### [EXERCISE]
Check each line of the entries below for the word "computer", and copy the lines that have it.

### [Stored items]
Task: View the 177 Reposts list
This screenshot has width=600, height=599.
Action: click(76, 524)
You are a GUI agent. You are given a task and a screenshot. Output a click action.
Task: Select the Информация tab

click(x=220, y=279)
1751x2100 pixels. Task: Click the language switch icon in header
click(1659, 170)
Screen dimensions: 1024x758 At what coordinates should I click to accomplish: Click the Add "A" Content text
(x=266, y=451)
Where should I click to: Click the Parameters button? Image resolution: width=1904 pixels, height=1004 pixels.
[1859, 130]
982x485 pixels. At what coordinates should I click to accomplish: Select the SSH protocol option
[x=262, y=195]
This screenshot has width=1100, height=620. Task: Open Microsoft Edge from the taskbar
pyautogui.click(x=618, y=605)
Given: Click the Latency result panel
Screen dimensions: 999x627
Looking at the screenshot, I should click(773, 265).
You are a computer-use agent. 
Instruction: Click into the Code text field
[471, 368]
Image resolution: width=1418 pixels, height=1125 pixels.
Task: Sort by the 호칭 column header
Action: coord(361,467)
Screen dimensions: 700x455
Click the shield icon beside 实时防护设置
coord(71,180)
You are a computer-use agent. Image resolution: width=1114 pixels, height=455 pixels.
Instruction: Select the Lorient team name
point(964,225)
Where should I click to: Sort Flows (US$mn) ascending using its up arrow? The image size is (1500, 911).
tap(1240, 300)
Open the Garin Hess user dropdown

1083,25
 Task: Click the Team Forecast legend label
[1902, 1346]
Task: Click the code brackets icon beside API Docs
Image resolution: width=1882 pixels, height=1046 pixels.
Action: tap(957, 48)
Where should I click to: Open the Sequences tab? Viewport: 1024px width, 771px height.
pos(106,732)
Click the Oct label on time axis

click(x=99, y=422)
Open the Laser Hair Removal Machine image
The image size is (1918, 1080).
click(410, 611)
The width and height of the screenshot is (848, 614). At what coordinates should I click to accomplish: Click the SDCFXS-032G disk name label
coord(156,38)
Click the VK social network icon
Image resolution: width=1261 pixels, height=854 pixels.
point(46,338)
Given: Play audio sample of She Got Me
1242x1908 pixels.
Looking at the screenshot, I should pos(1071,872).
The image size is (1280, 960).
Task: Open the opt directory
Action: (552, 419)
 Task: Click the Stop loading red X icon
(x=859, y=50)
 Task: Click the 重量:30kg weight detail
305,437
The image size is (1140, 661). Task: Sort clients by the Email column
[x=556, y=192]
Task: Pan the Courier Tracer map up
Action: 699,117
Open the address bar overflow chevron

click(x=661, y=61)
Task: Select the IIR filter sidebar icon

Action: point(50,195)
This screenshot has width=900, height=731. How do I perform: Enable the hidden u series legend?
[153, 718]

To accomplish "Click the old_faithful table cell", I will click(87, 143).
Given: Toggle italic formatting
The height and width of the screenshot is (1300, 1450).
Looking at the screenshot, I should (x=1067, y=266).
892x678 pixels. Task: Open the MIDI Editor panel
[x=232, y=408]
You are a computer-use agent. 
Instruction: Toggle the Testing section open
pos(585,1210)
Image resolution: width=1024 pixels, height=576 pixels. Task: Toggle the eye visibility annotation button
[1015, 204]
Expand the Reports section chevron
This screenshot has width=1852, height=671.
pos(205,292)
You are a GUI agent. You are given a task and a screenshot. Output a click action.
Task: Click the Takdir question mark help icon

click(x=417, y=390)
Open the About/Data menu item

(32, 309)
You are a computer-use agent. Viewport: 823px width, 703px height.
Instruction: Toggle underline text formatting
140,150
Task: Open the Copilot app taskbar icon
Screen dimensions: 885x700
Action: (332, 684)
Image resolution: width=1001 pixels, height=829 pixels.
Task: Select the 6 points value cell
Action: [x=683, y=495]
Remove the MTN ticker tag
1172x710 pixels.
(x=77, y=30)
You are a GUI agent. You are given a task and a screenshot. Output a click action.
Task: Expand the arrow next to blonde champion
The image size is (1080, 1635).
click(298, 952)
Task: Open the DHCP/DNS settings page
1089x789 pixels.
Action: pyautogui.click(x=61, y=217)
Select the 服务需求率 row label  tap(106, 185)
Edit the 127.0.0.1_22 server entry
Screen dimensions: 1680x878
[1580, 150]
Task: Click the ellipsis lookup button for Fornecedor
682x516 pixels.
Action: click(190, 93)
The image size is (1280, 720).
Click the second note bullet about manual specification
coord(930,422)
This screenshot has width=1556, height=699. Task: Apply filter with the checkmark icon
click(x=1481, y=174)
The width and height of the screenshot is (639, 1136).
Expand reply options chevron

### [RESPONSE AREA]
You are a computer-use agent. 
You are a computer-use agent. Image resolution: width=1114 pixels, height=455 pixels.
You are a computer-use agent. 
You are a computer-use agent. Viewport: 823px width, 703px height.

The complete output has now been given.